§ Your instructions:
Leave the pictures out and print, word for word, the lines below from the one with "Le lien Francophone n°91" through the final line.

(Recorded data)
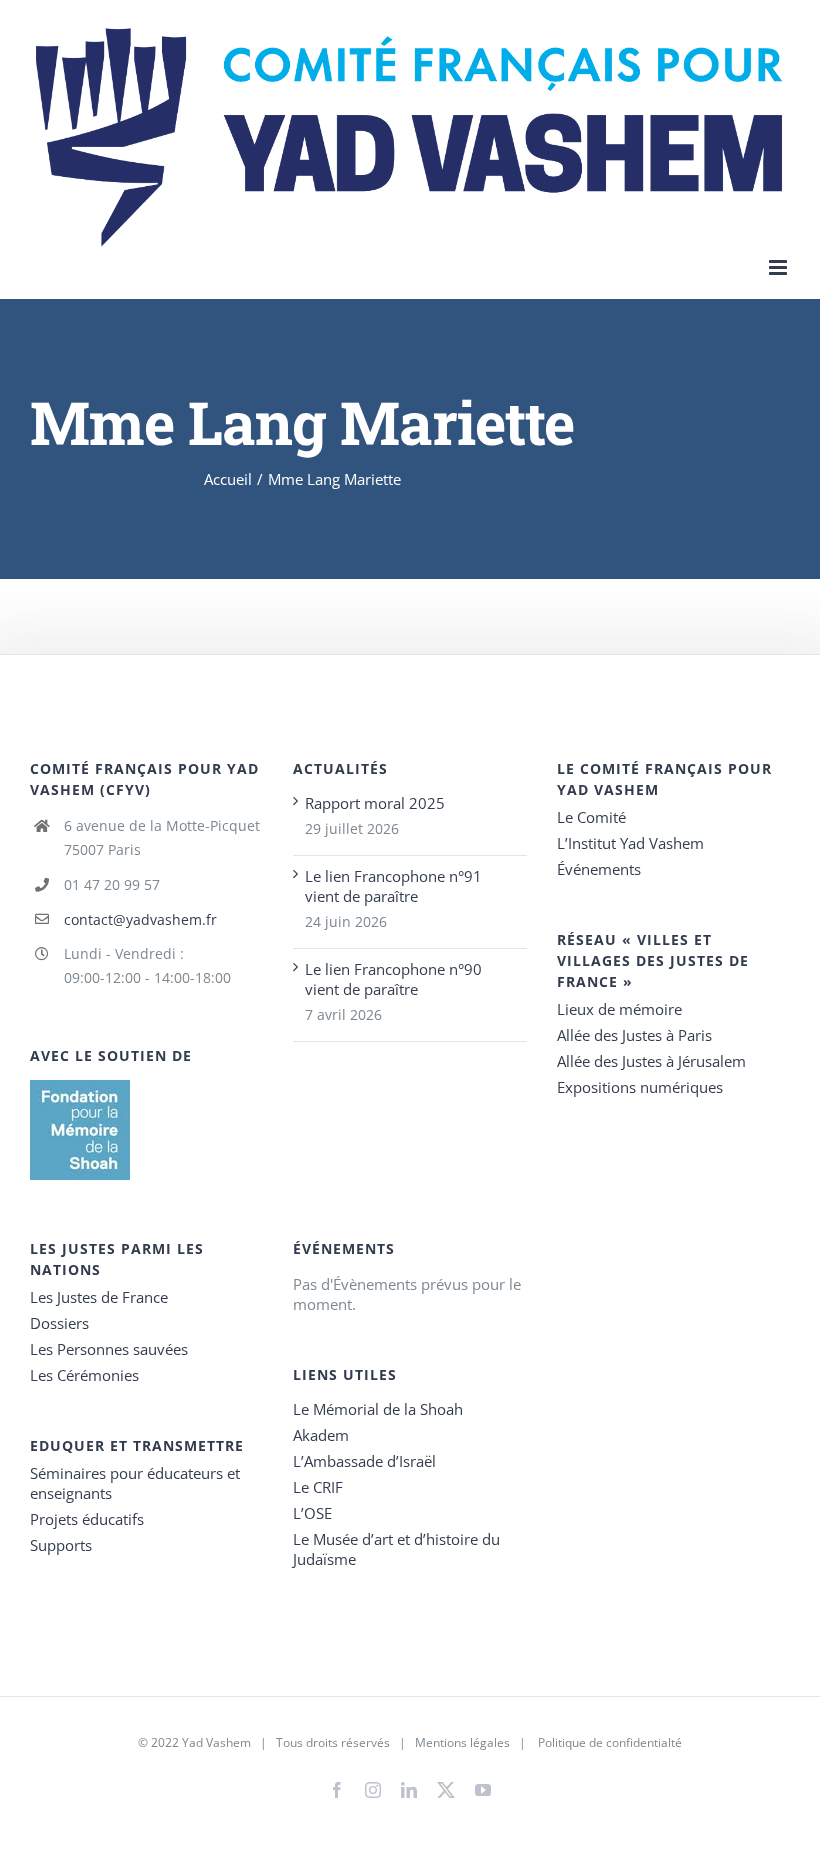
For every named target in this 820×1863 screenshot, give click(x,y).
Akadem (321, 1435)
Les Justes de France (99, 1297)
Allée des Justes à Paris (634, 1035)
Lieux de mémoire (619, 1009)
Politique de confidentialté (610, 1742)
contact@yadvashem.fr (140, 919)
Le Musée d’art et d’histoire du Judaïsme (396, 1549)
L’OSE (312, 1513)
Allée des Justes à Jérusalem (651, 1061)
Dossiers (59, 1323)
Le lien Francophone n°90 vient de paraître (393, 979)
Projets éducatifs (87, 1519)
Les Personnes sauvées (109, 1349)
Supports (61, 1545)
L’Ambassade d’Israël (364, 1461)
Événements (599, 869)
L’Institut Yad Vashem (630, 843)
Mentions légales (462, 1742)
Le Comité (591, 817)
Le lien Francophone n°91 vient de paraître (393, 886)
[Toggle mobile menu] (779, 267)
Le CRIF (318, 1487)
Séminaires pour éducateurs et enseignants (135, 1483)
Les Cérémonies (84, 1375)
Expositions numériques (640, 1087)
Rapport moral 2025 (375, 803)
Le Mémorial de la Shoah (378, 1409)
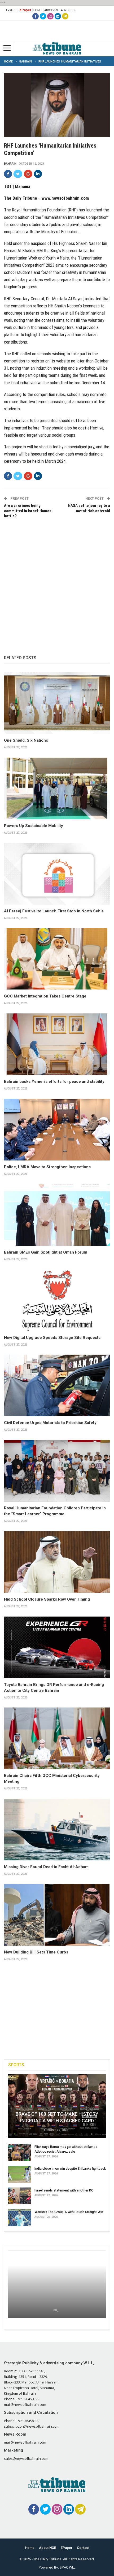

§ Finished task:
Le lien Francophone n°91 vient de paraître (393, 886)
[Toggle mobile menu] (779, 267)
Le CRIF (318, 1487)
Séminaires pour éducateurs et enseignants (135, 1483)
Les Cérémonies (84, 1375)
Expositions numériques (640, 1087)
Rapport moral 2025 (375, 803)
Le Mémorial de la Shoah (378, 1409)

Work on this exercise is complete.